Written task: Rewrite the items starting at the line containing "The height and width of the screenshot is (421, 725)." and ending at the last item, changing "Cancel" to "Close" and leaving everything else untouched.

---------- Supplied data ----------

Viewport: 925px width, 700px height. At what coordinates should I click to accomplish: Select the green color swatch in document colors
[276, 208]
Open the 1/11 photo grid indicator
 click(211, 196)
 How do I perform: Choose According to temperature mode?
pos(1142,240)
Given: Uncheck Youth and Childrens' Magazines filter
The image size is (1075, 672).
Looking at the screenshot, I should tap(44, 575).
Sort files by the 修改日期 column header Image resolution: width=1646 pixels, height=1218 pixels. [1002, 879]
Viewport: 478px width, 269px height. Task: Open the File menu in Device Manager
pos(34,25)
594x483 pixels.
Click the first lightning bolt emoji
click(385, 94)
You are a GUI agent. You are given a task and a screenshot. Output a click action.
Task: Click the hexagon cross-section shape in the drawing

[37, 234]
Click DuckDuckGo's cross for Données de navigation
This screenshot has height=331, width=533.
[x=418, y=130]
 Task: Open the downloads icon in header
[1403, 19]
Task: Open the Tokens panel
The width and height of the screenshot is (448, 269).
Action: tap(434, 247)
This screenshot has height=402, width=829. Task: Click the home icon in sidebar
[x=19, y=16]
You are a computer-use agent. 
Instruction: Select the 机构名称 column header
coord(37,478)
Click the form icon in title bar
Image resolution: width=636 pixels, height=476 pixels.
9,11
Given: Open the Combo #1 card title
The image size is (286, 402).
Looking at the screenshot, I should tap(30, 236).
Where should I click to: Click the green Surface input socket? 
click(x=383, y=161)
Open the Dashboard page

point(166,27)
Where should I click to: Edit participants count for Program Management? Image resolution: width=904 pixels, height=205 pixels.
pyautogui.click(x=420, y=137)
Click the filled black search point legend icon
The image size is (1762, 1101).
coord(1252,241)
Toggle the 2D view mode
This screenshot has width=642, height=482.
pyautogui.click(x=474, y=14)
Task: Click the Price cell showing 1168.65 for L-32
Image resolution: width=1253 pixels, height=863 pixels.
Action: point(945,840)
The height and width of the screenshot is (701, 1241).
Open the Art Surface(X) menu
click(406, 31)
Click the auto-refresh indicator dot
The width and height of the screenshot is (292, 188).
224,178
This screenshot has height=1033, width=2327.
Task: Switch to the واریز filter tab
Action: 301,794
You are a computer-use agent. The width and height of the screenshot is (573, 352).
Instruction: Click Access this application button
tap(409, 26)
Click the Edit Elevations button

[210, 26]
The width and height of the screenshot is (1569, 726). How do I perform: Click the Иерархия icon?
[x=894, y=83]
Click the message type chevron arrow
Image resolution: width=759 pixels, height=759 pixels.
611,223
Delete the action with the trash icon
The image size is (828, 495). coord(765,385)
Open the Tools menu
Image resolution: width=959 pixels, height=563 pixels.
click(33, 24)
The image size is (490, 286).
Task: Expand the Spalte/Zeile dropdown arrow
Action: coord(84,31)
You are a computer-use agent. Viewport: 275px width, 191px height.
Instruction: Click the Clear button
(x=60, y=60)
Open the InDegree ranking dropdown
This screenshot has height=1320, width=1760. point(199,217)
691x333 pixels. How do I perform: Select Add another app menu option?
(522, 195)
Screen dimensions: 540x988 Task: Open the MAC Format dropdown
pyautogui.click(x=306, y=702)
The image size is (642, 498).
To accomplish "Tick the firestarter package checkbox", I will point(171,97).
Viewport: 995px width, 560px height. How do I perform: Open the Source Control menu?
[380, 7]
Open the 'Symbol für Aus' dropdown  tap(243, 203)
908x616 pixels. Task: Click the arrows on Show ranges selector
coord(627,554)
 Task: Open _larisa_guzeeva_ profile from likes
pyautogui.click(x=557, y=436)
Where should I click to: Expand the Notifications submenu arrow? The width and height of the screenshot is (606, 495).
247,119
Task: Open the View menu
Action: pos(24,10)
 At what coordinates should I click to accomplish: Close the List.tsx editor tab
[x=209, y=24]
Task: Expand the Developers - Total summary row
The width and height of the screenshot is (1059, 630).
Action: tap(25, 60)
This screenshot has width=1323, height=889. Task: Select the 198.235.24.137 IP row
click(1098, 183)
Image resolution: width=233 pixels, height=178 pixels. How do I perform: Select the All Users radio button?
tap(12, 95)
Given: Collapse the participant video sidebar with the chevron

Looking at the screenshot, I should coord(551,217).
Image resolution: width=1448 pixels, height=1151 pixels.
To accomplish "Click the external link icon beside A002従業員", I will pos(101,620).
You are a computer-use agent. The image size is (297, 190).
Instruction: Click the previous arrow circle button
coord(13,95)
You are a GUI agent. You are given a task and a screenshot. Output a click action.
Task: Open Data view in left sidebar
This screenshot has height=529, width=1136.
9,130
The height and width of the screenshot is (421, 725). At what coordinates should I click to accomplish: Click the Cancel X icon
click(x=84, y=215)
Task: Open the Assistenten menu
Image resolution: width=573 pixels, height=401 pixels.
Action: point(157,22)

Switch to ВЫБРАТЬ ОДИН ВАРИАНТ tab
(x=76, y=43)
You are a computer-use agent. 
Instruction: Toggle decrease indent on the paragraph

----------

Exercise response:
The height and width of the screenshot is (421, 725). At what coordinates should I click to accomplish: Click the Close X icon
click(x=84, y=215)
Task: Open the Assistenten menu
Image resolution: width=573 pixels, height=401 pixels.
Action: point(157,22)

Switch to ВЫБРАТЬ ОДИН ВАРИАНТ tab
(x=76, y=43)
You are a computer-use agent. 
Instruction: Toggle decrease indent on the paragraph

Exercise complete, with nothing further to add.